In 2154 earth is a mess: grungy and overcrowded; its population living in poverty. The rich live in the ultimate gated community – Elysium – a man-made floating city in space. Max Coburn (Damon) needs the medical care only available in the privileged enclave and agrees to take on a desperate mission to break into the heavily protected space station.
Coburn is a grimmer, more stoic hero than Sharlto Copley's wild-eyed character in District 9 but he looks tough in his new haircut, particularly after his cohorts literally bolt him into a power-assisted exo-suit. Copley is back, as the heavy this time, backed by a chilling Jodie Foster as the ruthless administrator of the space station.
Blomkamp, arguably one of the best directors for getting bang for the buck out of visual effects, has a bigger budget this time and has teamed up with artists like concept designer Syd Mead (Blade Runner). The director has described his job as ‘painting ridiculous ideas with a brush of reality’ and it's exciting to see what he does with this, much bigger, brush.

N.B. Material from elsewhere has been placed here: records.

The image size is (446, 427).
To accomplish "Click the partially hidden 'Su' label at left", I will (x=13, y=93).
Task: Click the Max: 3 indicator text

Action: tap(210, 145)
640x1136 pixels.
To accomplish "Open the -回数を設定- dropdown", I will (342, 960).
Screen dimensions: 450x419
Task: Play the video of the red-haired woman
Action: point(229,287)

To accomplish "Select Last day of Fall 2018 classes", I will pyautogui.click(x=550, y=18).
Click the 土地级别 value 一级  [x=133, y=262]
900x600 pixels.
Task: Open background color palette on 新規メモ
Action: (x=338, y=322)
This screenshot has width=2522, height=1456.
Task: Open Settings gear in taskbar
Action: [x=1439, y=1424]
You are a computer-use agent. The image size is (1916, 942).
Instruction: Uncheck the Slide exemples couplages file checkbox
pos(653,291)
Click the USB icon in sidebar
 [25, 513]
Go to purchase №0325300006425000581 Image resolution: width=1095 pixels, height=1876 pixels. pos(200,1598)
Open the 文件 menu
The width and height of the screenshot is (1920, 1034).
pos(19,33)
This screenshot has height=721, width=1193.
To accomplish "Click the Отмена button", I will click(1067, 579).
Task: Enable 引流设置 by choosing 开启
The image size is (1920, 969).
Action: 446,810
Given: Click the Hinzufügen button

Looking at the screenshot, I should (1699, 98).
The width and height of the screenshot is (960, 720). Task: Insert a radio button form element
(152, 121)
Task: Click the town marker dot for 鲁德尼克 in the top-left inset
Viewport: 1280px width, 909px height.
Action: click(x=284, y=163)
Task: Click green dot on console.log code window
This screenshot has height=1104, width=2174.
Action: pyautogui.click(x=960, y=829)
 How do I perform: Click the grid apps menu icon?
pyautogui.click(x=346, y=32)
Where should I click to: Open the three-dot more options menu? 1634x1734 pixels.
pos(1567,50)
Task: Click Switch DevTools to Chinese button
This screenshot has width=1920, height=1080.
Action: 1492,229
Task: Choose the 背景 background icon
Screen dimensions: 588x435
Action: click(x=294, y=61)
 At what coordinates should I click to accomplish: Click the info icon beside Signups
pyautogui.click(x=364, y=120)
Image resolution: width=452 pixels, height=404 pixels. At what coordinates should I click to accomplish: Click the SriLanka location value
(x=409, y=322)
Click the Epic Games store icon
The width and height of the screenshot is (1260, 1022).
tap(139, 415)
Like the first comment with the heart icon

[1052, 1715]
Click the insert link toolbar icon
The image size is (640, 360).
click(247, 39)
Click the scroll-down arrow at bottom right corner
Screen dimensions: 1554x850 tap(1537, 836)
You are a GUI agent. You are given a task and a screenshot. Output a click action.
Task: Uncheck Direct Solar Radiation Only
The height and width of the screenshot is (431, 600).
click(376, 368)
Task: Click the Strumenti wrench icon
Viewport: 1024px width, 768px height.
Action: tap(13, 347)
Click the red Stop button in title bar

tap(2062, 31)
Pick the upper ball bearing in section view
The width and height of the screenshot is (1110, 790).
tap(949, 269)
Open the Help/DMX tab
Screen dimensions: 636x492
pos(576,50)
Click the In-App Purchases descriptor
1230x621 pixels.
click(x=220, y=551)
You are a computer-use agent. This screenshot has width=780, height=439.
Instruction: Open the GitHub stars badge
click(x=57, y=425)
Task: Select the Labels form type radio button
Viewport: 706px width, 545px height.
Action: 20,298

10:04 PM, 18th October, 2013
The plot of Gattaca is familiar to many (perhaps especially so for some of our high school memories). It is set in a world where genetic engineering has become the norm for procreation. Vincent Freeman (Hawke) is a traditionally conceived human, a ‘faith birth’, an ‘INVALID’, in this future where all births are planned in the laboratory. He must hide his multitude of genetic flaws if he is to ever achieve his dream of becoming a spaceman on a voyage to one of Saturn’s moons. Jerome Eugene Morrow (Law) is the genetically gifted yet paraplegic man who lost all hope in this world and barters his perfect DNA identity, used by Vincent to get through his daily life and the rigorous screening process at Gattaca Aerospace. However a murder investigation threatens this elaborate subterfuge and causes everyone to re-examine themselves and their cold, scientific society.
Writer-director Andrew Niccol’s first movie, Gattaca received widespread critical acclaim for being an intelligent and thought-provoking film. It presents a world of unapologetic discrimination, a seemingly distant fiction yet strangely possible extension of our current society. More than 16 years have passed since its first release, yet the film still poses some provocative questions we need to consider today: should we embrace genetic engineering as a justifiable practice? Are we living in a world being destroyed by the pursuit of perfection? Can we ever conquer discrimination and prejudice? Perhaps this is why Gattaca will always remain intriguing and moving.